Nel terribile terremoto di Lisbona del 1755, chiese e conventi furono le strutture più colpite. Un filosofo annotò che in quel cataclisma morirono moltissime suore e non le prostitute ricoverate in baracche di legno… La citazione la riportiamo come concetto statico e non moralistico o religioso.
E’ necessario, specialmente in area appenninica, organizzare dei sopralluoghi negli edifici più vecchi ubicati all’interno della fascia appenninica a maggior rischio sismico, individuando alcune soluzioni tecniche per rendere i vecchi luoghi di culto e altre strutture almeno collettive, più resistenti alle sollecitazioni litosferiche. Nelle more degli interventi preventivi, si possono già affiggere alle pareti delle chiese avvisi e manifesti contenenti istruzioni operative in caso di terremoto.

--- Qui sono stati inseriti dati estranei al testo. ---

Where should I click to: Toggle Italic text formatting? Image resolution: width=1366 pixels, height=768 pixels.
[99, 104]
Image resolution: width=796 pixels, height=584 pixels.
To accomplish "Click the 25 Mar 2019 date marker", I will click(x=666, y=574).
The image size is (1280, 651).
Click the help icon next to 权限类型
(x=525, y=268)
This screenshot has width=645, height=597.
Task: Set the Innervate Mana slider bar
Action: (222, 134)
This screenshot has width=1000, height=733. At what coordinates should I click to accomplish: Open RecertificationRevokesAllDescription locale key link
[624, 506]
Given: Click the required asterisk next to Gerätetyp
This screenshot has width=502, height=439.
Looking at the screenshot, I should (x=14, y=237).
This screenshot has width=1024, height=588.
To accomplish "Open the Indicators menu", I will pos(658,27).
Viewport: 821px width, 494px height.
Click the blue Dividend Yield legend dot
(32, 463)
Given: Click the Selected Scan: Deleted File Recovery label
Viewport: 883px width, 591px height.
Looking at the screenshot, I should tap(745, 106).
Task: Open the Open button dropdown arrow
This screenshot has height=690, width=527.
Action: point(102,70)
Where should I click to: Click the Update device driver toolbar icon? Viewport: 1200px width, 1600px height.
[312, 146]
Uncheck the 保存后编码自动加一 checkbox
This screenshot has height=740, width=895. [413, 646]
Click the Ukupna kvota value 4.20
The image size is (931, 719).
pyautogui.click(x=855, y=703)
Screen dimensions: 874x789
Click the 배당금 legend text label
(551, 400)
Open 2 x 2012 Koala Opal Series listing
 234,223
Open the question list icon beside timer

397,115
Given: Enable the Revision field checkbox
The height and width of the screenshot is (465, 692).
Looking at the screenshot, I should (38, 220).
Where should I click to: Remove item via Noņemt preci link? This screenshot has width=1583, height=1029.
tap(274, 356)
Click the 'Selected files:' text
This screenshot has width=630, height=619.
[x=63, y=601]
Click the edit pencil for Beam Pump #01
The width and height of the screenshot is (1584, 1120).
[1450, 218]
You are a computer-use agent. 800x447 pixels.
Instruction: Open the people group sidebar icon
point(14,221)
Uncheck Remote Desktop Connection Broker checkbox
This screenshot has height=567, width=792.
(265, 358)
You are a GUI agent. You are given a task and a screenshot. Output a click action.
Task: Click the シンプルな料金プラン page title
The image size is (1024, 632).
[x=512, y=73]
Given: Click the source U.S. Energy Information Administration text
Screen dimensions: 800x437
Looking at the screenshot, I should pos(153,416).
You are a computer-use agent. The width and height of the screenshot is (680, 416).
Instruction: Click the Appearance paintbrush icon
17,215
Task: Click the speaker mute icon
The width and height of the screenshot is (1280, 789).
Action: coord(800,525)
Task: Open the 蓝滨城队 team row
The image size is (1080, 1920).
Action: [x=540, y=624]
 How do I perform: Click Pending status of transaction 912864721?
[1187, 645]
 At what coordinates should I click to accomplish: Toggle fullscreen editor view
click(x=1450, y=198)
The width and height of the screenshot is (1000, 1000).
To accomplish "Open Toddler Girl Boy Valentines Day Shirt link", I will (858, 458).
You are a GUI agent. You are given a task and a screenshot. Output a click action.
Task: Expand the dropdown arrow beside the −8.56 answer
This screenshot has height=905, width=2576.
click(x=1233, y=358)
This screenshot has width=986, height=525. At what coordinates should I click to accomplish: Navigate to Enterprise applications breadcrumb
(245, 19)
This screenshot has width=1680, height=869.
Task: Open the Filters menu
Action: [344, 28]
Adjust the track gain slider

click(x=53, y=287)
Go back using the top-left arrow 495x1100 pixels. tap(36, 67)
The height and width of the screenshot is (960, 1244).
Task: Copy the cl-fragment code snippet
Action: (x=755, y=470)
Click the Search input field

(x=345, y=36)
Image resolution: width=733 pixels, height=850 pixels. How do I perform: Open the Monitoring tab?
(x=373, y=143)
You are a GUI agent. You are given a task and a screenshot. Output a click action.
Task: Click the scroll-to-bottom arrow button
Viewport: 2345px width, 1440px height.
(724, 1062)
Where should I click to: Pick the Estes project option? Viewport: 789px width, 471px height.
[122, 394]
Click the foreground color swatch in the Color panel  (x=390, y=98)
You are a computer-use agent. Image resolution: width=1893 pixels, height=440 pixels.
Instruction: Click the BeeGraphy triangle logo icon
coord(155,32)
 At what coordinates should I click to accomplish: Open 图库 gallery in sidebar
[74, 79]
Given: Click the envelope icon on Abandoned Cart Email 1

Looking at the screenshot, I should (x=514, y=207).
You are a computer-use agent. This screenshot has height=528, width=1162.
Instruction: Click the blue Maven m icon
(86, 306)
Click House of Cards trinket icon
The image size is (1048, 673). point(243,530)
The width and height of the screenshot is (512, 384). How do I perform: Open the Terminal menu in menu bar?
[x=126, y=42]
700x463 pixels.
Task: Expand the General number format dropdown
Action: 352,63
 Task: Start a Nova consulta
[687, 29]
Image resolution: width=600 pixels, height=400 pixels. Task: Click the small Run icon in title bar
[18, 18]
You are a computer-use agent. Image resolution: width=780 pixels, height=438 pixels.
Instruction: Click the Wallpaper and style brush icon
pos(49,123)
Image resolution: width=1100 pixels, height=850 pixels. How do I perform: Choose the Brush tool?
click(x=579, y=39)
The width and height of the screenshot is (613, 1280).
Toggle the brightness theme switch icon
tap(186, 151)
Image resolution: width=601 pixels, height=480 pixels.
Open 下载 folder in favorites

Da notare inoltre, che le notizie sull’epicentro del sisma del 29 dicembre 2013, sono state date sui media forse un po’ in ritardo…
Finiamo segnalando come appunto, che i tre distretti vulcanici qui citati, di cui quello flegreo già sottoposto al primo livello di allerta vulcanica (attenzione), mancano completamente di piani di evacuazione. Non lasciatevi ingannare da quello che leggete sulla carta stampata e sul web: anche se remotamente e generalizzando, nessun ambiente o settore è asettico e imparziale.

Il 2014 sarà l’anno del cambiamento. Dedicatevi di più alla vita sociale e alla partecipazione, utile per comprendere e maturare anche una coscienza critica verso le istituzioni politiche, tecniche e scientifiche. Strutture che dovrebbero essere intercomunicanti per garantire attraverso una sana interazione l’imprescindibile diritto alla sicurezza. Buon anno!